Raging gas prices have recently meant an influx of customers to his shop at 155 N. Northwest Hwy., but now the other shoe is about to drop.
Today, Mikes has to start charging an additional 1 percent in sales tax on behalf of Cook County. That brings Palatine to a total of 10 percent between state, county and municipal sales taxes. Chicago gains the notorious title of highest sales tax of any major U.S. city at 10.25 percent.
Mikes is wary of what that will mean for him - just a stone's throw away from Lake County and its much cheaper sales tax.
"There's always going to be some kind of negative impact when prices go up," Mikes said.
The new tax, pushed through in February by Cook County Board President Todd Stroger, will bring in an additional $426 million a year, on top of an existing $3.2 billion budget.
Stroger recently visited Palatine in a public forum to explain why he felt the tax was necessary. In essence, ever-increasing health care and personnel costs dictated the increase if the county is to continue providing vital services, he said.
His office pointed out Monday in a news release that the new tax does not apply to cars, medicine or food.

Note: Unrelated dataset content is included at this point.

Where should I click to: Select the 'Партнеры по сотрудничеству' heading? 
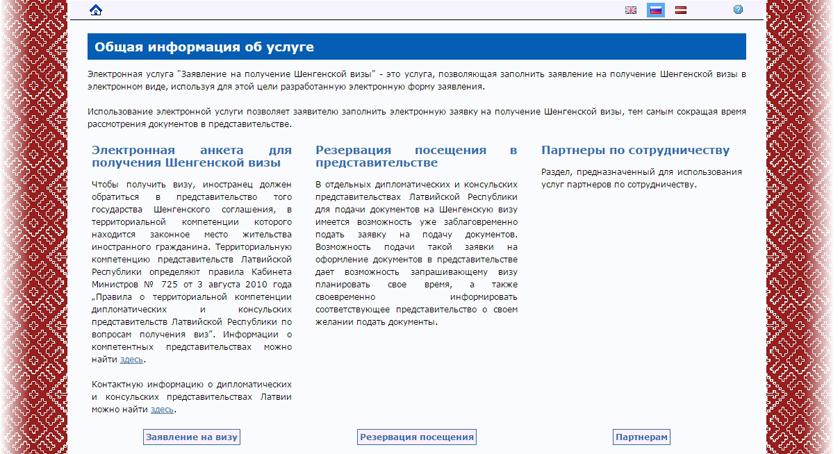(635, 150)
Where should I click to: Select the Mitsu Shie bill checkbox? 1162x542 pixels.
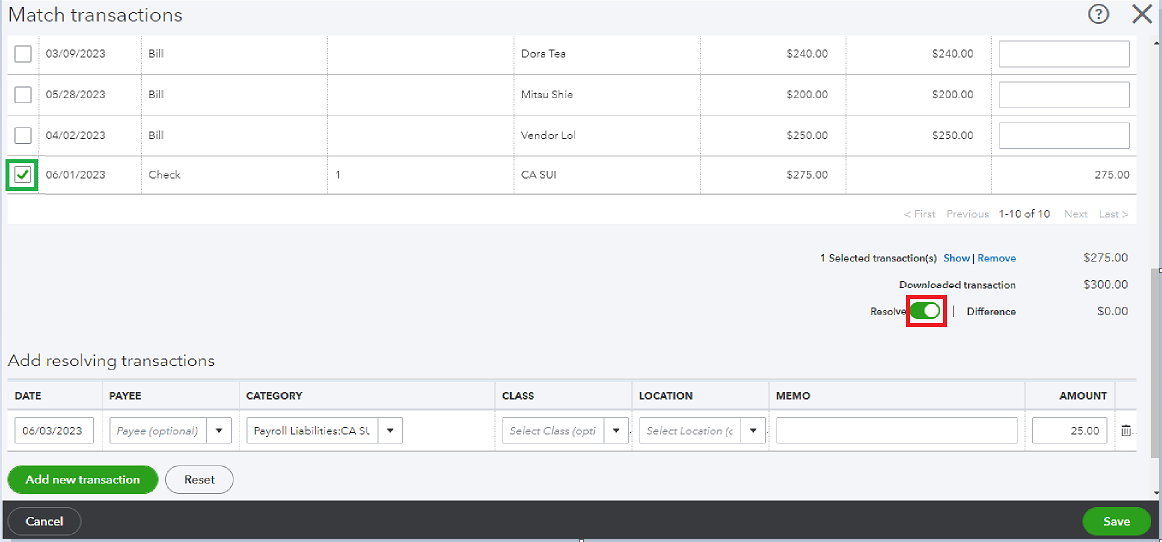[23, 95]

Many critics counter that county government waste is to blame for the tax increase, or at a minimum that it is a foolhardy tax that will drive business elsewhere.
"(Today) Todd Stroger's stimulus package goes into effect," joked Cook County Commissioner Tim Schneider, a Bartlett Republican who voted against the tax. "It's going to stimulate everyone to shop everywhere but Cook County."
Some, Mikes among them, favor a secession of from Cook County, although the law as currently written makes that nearly impossible. A majority of voters in Cook County would have to endorse the concept.
"I would advocate that we join Lake County," said Mikes, who has owned his bike shop for 30 years.